This work is licensed under the Creative Commons Attribution International License (CC BY).
http://creativecommons.org/licenses/by/4.0/
The provision of a balanced weaning food is a major challenge in Africa, especially among low earners. Most women result to fermented cereals fermented by Lactic Acid Bacteria. Cereals contain different anti-nutrients which prevent growth and healing; block the absorption of nutrients and acts as toxins in food. This study focuses on the use of α-galatosidase produced by lactic acid bacteria isolated from fermented Abacha to reduce the anti-nutrients present in sorghum and improve nutrient composition. Replicate samples of Abacha were collected at different time intervals and eighteen strains of lactic acid bacteria were isolated from them. The isolates include Lactobacillus casei, L. plantarum, L. cellobiosus, L. fermentum, L. acidophilus and L. brevis. Anti-nutritional factors and alpha-galactosidase were determined by UV-spectrophotometry. Two of the strains with the highest production of α-galactosidase, L. plantarum and L. brevis were used separately as starter culture to ferment sorghum. The effects of fermentation at 0, 72 and 120 hours on trypsin inhibitor, protease inhibitor, phytate and tannin, of sorghum were assessed. 69% reduction of trypsin inhibitor; 30% of protease inhibitor; 60% of phytate and 72% of tannin was observed at 120h with L. plantarum used as starter culture while 58% reduction of trypsin inhibitor; 40% of protease inhibitor; 70% of phytate and 56% of tannin was recorded at 120h using L. brevis as starter. Fermentation using LAB as starter culture resulted in reduction in anti-nutritional content of sorghum thereby enhancing it nutritional composition. This probiotic effect can be employed in the production of a good weaning food for infants.

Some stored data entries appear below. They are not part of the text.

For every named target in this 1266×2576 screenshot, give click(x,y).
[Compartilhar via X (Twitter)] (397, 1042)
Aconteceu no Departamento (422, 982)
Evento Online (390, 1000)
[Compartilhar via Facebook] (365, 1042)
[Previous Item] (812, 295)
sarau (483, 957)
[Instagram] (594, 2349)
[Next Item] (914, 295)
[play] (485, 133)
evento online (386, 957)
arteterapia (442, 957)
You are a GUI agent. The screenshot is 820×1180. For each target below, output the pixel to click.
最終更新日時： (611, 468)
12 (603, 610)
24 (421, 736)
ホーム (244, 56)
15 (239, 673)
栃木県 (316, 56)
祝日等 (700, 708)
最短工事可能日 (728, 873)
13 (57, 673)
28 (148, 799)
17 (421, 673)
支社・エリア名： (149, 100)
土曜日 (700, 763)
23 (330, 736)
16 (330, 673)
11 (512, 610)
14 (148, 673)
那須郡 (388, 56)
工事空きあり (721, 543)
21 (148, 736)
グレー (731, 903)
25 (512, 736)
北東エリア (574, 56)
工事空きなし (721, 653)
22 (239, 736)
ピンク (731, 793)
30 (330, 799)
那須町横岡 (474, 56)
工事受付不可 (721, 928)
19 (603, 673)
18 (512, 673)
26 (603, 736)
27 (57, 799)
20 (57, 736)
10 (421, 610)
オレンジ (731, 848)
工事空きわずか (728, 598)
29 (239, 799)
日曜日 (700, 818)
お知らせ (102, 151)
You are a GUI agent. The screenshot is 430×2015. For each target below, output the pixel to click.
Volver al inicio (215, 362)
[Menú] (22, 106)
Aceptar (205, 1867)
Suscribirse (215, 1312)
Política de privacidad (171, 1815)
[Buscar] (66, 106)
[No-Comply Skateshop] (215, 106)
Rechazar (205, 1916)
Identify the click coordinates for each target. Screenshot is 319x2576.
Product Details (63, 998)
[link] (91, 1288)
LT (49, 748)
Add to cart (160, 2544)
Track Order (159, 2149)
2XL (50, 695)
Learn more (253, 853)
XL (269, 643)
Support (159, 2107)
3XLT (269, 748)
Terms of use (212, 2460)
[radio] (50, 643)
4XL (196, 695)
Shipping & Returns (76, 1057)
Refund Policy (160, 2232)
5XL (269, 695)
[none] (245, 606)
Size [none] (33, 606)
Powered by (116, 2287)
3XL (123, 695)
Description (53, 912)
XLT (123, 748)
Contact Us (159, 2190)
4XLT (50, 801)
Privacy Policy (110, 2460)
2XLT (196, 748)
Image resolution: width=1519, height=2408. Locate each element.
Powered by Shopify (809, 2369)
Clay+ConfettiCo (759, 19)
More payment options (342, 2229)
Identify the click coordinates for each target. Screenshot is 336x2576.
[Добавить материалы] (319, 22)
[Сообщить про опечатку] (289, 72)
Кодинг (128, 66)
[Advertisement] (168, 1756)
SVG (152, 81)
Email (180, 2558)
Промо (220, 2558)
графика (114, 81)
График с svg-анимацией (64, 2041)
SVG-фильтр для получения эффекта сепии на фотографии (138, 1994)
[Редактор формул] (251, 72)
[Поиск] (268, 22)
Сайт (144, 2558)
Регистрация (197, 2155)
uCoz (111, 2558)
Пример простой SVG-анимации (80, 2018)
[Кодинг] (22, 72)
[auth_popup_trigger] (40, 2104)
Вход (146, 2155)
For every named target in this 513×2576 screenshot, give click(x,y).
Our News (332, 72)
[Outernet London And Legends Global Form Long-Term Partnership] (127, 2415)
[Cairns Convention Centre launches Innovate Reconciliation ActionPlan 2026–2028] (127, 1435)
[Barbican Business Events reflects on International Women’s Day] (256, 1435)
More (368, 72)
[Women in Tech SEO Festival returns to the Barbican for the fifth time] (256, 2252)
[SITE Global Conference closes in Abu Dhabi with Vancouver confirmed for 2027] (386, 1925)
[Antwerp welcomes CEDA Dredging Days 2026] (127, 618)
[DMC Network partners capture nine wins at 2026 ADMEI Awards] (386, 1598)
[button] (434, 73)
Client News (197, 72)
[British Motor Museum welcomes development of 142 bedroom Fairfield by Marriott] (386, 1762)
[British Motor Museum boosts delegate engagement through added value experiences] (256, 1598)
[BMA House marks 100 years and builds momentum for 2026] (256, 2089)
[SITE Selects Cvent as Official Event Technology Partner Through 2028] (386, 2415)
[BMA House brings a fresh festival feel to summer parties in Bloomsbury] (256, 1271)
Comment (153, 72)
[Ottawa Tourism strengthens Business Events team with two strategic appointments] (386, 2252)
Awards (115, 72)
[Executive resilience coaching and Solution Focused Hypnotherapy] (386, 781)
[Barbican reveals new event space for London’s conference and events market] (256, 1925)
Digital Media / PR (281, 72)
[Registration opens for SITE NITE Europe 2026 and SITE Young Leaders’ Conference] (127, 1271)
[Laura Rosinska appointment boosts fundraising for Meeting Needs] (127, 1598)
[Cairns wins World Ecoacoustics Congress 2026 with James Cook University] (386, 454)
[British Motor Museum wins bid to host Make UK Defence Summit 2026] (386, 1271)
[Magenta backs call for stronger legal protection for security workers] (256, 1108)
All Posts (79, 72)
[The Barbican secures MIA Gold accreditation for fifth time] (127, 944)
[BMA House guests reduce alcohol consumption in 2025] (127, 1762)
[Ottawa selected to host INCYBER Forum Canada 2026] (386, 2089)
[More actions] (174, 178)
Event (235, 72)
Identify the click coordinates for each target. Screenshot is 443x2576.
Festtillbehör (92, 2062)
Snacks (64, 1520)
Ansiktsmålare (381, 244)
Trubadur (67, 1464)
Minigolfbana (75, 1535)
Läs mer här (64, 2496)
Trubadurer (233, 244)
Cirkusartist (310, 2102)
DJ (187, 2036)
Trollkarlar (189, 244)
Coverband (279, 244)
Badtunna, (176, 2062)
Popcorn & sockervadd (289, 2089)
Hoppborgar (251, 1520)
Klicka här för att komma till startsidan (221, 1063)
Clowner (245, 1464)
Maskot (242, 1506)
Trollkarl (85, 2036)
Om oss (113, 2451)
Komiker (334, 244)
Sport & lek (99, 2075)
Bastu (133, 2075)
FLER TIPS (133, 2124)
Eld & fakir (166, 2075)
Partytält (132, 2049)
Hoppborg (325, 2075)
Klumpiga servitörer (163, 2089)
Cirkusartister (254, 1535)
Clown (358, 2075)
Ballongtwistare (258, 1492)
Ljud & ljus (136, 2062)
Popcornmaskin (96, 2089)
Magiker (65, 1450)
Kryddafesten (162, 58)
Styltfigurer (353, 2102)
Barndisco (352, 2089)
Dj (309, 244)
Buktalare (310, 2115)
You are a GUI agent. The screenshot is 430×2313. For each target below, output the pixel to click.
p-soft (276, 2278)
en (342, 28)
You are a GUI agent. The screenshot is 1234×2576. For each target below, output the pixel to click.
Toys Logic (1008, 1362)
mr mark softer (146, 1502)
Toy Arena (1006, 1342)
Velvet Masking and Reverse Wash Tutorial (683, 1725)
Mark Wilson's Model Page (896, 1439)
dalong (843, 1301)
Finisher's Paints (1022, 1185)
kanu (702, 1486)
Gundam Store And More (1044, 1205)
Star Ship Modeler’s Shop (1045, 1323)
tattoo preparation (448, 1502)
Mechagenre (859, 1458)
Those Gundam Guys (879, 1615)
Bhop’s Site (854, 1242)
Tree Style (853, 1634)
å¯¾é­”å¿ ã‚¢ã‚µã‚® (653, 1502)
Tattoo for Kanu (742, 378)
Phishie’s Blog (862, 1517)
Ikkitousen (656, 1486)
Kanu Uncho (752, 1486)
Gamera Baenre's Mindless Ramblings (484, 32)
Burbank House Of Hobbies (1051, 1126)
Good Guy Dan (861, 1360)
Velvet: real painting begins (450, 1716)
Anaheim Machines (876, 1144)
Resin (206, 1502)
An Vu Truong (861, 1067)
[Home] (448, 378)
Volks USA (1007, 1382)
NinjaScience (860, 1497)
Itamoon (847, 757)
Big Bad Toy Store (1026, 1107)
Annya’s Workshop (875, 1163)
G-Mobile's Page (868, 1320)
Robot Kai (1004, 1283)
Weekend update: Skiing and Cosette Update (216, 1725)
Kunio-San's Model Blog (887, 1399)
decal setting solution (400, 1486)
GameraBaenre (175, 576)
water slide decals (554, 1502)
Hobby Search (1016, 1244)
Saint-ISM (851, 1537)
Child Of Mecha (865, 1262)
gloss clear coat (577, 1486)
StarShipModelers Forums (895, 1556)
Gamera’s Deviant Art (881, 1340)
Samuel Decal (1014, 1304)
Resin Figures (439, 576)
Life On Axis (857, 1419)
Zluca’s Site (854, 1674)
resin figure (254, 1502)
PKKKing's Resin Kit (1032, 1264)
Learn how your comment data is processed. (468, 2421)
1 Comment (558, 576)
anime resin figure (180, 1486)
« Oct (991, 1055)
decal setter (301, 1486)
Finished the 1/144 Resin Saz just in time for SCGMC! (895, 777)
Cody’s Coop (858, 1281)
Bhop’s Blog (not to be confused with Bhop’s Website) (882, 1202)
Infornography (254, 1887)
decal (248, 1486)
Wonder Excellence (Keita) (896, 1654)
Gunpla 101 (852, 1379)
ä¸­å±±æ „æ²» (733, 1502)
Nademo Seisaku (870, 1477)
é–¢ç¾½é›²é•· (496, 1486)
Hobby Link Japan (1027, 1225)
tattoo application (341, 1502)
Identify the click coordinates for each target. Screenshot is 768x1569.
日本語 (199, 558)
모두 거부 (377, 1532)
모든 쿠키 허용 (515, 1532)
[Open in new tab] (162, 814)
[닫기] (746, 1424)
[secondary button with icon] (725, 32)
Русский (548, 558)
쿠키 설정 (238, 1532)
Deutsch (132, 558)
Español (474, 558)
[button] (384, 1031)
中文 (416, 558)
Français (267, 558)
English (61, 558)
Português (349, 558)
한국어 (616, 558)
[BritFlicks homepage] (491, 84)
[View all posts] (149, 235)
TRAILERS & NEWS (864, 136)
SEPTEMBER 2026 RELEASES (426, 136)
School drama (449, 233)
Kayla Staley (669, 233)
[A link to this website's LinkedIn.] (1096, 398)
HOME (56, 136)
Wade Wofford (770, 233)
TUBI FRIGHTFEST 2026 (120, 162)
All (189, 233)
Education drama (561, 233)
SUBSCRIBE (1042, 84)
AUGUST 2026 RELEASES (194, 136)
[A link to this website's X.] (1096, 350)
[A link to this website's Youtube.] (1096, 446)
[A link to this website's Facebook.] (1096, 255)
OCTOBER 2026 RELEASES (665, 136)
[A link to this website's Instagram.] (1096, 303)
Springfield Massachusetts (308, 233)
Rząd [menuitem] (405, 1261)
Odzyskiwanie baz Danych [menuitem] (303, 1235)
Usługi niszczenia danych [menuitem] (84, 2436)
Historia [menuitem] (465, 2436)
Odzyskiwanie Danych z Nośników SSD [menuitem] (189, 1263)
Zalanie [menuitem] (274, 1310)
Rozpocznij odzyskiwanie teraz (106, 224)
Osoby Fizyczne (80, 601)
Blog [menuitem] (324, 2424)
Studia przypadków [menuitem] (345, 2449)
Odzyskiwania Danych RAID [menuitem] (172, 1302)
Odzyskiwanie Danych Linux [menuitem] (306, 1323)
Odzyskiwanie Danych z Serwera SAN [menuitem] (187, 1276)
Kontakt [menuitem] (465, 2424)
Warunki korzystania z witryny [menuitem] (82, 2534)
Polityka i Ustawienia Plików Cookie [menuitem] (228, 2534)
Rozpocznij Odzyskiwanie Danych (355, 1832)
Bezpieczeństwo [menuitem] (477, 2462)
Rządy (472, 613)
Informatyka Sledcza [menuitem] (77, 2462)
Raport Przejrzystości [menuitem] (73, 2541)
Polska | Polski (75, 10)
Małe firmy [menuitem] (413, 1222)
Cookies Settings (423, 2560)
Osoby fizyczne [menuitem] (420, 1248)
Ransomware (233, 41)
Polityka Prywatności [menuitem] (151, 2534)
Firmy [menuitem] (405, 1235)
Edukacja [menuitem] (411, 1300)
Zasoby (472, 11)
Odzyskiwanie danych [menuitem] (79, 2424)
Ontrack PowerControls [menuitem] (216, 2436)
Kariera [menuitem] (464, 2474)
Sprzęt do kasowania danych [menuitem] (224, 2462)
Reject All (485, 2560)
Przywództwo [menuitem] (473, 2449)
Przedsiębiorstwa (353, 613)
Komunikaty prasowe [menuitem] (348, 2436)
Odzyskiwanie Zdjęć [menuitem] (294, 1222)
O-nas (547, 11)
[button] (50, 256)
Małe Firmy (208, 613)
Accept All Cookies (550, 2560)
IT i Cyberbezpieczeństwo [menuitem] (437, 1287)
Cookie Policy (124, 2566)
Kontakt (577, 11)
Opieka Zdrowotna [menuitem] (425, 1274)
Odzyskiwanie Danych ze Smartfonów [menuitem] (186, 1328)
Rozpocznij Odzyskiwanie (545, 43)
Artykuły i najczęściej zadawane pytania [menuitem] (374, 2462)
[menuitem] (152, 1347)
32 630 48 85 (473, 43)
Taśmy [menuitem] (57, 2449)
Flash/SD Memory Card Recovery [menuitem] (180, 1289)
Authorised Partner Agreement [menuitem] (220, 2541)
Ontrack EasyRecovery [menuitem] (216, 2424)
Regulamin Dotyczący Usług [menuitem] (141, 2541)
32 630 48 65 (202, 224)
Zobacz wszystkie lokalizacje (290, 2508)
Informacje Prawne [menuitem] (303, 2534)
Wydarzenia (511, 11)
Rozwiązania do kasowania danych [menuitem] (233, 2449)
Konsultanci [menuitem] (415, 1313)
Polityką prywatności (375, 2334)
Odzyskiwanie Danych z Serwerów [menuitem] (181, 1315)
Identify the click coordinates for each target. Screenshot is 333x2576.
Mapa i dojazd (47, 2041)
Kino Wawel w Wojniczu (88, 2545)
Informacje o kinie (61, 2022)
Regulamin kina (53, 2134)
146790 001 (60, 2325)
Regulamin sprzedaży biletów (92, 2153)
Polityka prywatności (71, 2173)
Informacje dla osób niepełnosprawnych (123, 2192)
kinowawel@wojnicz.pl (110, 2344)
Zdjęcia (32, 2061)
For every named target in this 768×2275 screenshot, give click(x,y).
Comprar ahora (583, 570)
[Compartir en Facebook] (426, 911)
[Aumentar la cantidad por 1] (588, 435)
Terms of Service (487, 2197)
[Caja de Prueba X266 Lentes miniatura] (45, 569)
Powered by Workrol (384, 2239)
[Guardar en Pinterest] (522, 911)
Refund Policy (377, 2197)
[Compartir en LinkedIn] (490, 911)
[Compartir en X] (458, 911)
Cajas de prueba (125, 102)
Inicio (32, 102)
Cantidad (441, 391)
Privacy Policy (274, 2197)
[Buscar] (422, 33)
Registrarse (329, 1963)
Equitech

Keywords: Anti-nutrients, Lactic acid bacteria, Microbial fermentation, Sorghum, Enzyme production
Cite this paper: S. M. Adeyemo, A. A. Onilude, D. O. Olugbogi, Reduction of Anti-nutritional Factors of Sorghum by Lactic Acid Bacteria Isolated from Abacha- an African Fermented Staple, Frontiers in Science, Vol. 6 No. 1, 2016, pp. 25-30. doi: 10.5923/j.fs.20160601.03.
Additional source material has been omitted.